Comment by debugnik
3 days ago
That's not bypassing it, that's them finally engaging with the PoW challenge as intended, making crawling slower and more expensive, instead failing to crawl at all, which is more of a plus.
This however forces servers to increase the challenge difficulty, which increases the waiting time for the first-time access.
Obviously the developer of Anubis thinks it is bypassing: https://github.com/TecharoHQ/anubis/issues/978
Fair, then I obviously think Xe may have a kinda misguided understanding of their own product. I still stand by the concept I stated above.
latest update from Xe:
> After further investigation and communication. This is not a bug. The threat actor group in question installed headless chrome and simply computed the proof of work. I'm just going to submit a default rule that blocks huawei.
5 replies →
The point is that it will always be cheaper for bot farms to pass the challenge than for regular users.
Why does that matter? The challenge needs to stay expensive enough to slow down bots, but legitimate users won't be solving anywhere near the same amount of challenges and the alternative is the site getting crawled to death, so they can wait once in a while.
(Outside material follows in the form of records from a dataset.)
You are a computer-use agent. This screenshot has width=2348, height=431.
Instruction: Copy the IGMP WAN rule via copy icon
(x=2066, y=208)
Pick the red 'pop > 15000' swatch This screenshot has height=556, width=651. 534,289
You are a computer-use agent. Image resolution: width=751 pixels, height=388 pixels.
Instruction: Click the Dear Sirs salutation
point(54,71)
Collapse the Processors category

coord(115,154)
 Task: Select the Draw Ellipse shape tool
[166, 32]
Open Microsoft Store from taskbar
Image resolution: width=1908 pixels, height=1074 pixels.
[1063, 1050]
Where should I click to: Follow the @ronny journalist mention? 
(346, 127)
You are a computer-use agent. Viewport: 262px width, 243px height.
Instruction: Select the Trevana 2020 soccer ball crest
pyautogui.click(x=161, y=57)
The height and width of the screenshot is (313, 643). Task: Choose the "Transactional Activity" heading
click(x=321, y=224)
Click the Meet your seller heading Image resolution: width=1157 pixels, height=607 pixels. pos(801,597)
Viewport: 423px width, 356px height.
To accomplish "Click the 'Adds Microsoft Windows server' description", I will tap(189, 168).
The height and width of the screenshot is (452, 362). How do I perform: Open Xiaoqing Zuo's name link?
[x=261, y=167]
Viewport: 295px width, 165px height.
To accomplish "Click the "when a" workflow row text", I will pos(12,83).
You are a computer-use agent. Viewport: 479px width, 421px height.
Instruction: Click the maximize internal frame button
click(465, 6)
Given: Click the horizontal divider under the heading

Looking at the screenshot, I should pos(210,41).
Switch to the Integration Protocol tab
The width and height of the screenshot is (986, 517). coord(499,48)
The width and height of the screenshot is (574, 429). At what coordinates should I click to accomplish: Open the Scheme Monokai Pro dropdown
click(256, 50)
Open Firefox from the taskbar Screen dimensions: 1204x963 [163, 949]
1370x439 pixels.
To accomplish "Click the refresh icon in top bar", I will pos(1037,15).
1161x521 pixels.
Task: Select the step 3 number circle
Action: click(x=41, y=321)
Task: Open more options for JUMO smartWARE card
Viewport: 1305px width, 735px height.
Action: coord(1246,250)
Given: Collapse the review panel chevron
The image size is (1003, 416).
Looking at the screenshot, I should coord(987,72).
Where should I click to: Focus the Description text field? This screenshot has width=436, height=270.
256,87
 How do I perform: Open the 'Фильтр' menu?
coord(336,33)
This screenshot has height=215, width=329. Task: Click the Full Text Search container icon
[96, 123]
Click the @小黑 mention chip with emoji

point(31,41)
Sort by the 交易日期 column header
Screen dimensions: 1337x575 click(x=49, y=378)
It might be a lot closer if they were using argon2 instead of sha. Sha is a kind of bad choice for this sort of thinh.
Too bad the challenge's result is only a waste of electricity. Maybe they should do like some of those alt-coins and search for prime numbers or something similar instead.
Most of those alt-coins are kind of fake/scams. Its really hard to make it work with actually useful problems.
Of course that doesn't directly help the site operator. Maybe it could actually do a bit of bitcoin mining for the site owner. Then that could pay for the cost of accessing the site.
this only holds through if the data to be accessed is less valuable than the computational cost. in this case, that is false and spending a few dollars to scrape data is more than worth.
reducing the problem to a cost issue is bound to be short sighted.
This is not about preventing crawling entirely, it's about finding a way to prevent crawlers from repeatedly everything way too frequently just because crawling is just very cheap. Of course it will always be worth it to crawl the Linux Kernel mailing list, but maybe with a high enough cost per crawl the crawlers will learn to be fine with only crawling it once per hour for example
my comment is not about preventing crawling, its stating that with how much revenue AI is bringing (real or not), the value of crawling repeatedly >>> the cost of running these flimsy coin mining algorithms.
At the very least captcha at least tries to make the human-ai distinction, but these algorithms are just purely on the side of making it "expensive". if its just a capital problem, then its not a problem for these big corpo who are the ones who are incentivized to do so in the first place!
even if human captcha solvers are involved, at the very least it provides the society with some jobs (useless as it may be), but these mining algorithms also do society no good, and wastes compute for nothing!